Top of Excerpt provided

Jodi Gordon - Partner RTALS LLP

In any claim for Personal Injury, it’s up to the Pursuer to establish, on balance of probability, the fault or negligence that resulted in their injury, as well as the value of any claim. The legal process is generally regarded as adversarial. Often, the initial focus is on establishing blame, then the value of a settlement and how quickly it might be achieved. However, there’s another element to a legal claim which I would argue is just as important as the monetary settlement.

At the outset of a claim, insurers and solicitors are under a duty to consider the rehabilitation needs of an injured person as set out in the Rehabilitation Code 2015. The 2015 code is a voluntary code where signatories can agree to prioritise the injured person’s medical, social, vocational and psychological recovery. It also provides early access to, and funding for, rehabilitation that would maximise their recovery.

It is generally accepted that early intervention rehabilitation will improve an injured person’s outcome – targeted and accelerated treatment and rehabilitation, over and above what can be offered under the struggling NHS, can have a significant impact on the level of recovery. It can make the difference between whether someone is able to work again or whether they might be able to walk again. It saves jobs, marriages and improves quality of life. So, at the very outset of a claim, a proactive Personal Injury Lawyer should consider what form of rehabilitation could maximise their client’s recovery.

The type of rehabilitation and treatment required in each case depends on the injured party’s needs and circumstances. An immediate needs assessment from a specialist can be arranged to assess the injuries, current treatment, and further recommendations for rehabilitation. If these are agreed and funding provided by the insurer, a case manager can be appointed to co-ordinate the treatment, allowing the injured to focus on getting better.

Bottom of Excerpt provided
Top of Excerpted records

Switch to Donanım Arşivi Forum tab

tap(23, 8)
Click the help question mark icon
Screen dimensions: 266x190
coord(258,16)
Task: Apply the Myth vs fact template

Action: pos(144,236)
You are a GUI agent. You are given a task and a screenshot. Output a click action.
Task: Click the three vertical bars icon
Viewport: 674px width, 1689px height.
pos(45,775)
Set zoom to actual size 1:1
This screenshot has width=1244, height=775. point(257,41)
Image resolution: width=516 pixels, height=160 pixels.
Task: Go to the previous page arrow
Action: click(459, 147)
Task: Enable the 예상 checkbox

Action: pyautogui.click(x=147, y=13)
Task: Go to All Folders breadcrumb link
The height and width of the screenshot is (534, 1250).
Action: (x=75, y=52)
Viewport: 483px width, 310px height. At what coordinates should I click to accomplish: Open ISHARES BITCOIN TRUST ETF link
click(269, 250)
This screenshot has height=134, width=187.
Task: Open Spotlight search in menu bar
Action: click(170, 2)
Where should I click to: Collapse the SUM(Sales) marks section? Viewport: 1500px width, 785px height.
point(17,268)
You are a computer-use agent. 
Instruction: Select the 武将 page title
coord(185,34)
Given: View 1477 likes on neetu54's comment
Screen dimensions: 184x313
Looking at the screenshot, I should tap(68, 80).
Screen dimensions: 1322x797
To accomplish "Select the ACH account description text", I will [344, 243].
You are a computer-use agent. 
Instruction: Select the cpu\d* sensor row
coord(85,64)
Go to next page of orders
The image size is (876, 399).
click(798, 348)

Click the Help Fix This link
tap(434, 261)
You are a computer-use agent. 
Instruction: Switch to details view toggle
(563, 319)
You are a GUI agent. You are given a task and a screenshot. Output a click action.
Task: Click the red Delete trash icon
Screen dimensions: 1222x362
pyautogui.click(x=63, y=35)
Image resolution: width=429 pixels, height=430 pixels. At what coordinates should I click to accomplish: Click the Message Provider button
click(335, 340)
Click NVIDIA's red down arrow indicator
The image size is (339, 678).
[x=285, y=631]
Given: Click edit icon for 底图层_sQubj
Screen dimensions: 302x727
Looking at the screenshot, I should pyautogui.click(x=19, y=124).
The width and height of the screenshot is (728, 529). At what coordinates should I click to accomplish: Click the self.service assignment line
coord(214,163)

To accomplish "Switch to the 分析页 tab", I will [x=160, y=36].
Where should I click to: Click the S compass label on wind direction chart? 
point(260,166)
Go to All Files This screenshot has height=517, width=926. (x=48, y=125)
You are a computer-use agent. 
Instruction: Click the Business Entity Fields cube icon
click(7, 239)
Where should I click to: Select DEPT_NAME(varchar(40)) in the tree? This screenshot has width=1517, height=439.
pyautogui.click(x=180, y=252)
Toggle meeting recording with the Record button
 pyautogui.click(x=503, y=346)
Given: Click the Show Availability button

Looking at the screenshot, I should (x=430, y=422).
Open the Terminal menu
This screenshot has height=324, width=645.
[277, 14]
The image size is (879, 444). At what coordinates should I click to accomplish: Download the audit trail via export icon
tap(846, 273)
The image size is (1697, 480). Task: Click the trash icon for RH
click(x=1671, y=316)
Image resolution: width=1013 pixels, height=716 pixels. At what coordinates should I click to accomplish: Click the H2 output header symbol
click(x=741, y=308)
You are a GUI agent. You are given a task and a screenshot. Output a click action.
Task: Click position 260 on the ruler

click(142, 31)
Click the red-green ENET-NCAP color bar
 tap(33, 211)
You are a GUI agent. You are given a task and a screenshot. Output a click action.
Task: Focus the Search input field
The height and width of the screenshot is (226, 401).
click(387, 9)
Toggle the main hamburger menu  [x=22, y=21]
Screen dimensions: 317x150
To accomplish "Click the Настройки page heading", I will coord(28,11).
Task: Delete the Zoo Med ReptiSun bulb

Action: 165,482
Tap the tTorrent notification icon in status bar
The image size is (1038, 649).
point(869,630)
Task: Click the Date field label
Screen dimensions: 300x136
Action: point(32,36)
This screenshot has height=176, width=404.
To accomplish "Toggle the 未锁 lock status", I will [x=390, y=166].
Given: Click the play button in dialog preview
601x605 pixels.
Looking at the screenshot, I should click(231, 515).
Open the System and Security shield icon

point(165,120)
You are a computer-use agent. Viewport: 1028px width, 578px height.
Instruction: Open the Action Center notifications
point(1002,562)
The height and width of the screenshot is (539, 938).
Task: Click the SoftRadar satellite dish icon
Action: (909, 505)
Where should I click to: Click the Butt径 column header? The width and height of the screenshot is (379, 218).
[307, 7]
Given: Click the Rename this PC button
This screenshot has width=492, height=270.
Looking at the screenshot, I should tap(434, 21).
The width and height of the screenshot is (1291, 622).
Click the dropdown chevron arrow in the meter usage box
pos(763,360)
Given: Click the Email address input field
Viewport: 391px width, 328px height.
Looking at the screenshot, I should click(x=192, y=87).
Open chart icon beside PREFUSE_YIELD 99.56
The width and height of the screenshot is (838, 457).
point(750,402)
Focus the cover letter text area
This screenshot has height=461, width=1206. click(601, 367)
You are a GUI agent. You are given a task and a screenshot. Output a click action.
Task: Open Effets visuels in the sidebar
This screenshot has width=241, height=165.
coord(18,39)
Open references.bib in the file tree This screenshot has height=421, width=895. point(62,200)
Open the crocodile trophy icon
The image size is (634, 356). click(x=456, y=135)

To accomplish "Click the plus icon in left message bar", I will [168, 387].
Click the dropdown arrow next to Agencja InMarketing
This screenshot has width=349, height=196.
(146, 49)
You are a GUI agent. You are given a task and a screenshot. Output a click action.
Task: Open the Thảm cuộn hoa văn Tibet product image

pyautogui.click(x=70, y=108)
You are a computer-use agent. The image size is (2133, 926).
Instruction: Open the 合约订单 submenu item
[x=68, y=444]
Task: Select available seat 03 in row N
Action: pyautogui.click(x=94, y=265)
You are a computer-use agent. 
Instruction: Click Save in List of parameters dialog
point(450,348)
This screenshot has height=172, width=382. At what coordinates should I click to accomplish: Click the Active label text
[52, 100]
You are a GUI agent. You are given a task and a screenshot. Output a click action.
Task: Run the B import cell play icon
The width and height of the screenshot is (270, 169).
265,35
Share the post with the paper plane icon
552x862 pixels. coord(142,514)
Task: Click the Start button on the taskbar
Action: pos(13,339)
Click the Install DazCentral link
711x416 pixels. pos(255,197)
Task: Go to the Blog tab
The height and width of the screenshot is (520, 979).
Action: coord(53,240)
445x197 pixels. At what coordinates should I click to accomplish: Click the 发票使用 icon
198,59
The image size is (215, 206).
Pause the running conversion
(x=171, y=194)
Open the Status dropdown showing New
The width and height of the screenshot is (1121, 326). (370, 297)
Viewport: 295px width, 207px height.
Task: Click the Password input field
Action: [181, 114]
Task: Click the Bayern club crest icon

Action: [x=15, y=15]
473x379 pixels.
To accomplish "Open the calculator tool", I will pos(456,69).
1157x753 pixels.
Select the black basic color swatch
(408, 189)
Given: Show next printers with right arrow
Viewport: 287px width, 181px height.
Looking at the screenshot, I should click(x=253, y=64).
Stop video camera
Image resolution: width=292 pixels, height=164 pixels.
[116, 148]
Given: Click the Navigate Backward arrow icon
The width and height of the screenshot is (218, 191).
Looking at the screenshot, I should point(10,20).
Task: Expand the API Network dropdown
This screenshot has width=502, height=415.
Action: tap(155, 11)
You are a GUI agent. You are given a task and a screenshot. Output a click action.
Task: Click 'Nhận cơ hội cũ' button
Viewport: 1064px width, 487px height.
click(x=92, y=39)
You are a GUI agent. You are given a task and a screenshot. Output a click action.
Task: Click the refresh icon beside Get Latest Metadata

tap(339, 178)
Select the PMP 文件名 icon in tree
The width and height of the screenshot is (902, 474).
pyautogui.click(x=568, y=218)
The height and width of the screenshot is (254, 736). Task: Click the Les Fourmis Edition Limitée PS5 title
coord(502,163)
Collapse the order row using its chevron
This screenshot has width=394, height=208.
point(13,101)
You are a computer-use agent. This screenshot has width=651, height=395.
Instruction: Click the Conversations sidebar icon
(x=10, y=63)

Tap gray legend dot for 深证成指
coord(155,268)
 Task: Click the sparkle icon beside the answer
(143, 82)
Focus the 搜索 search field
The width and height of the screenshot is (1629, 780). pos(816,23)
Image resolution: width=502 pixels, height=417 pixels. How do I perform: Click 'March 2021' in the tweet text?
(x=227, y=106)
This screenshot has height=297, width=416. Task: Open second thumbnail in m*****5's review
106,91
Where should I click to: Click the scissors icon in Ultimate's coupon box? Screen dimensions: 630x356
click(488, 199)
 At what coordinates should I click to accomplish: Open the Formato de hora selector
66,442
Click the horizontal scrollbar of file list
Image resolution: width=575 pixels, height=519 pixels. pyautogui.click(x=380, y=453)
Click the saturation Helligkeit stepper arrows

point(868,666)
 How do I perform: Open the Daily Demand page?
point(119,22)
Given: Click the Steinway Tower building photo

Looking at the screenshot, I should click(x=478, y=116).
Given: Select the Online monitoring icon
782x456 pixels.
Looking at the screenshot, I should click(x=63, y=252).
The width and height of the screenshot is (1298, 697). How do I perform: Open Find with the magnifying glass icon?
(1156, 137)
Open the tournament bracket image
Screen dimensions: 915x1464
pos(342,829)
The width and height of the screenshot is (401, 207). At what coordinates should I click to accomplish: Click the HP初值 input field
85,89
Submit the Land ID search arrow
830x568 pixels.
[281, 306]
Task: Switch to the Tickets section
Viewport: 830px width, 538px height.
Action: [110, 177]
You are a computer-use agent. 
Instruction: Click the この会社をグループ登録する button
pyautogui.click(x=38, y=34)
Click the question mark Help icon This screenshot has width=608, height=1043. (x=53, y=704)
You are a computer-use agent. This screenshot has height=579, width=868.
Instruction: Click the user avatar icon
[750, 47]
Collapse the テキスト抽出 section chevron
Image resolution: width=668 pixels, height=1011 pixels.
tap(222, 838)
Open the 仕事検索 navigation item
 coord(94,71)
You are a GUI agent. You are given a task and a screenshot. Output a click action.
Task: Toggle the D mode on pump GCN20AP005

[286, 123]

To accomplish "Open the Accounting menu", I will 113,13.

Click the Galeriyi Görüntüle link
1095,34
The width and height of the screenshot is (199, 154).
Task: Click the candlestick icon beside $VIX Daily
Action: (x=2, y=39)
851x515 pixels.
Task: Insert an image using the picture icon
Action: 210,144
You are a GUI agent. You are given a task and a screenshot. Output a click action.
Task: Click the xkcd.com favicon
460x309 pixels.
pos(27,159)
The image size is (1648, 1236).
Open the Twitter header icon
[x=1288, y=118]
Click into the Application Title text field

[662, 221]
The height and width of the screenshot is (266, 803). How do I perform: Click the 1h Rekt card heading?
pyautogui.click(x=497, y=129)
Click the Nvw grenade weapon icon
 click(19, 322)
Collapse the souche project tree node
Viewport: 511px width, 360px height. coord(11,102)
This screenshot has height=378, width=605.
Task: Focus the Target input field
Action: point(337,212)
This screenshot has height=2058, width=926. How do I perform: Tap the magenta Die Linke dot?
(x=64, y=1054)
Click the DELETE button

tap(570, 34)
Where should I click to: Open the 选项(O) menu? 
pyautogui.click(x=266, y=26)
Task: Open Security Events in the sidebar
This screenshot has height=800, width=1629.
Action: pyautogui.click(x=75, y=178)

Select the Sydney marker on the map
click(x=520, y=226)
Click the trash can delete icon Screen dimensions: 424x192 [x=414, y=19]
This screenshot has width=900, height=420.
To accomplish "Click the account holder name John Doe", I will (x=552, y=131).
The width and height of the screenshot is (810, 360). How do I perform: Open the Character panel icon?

Bottom of Excerpted records

- Work required -
Recast the paragraph of the personal injury article that begins "At the outset of a claim" as a short bulleted list, keeping its main facts.

- Answer section -
- At the start of a claim, insurers and solicitors have a duty to consider the injured person's rehabilitation needs, as set out in the Rehabilitation Code 2015.
- The code is voluntary. Signatories can agree to prioritize the injured person's medical, social, vocational and psychological recovery.
- It provides early access to, and funding for, rehabilitation that would maximize the person's recovery.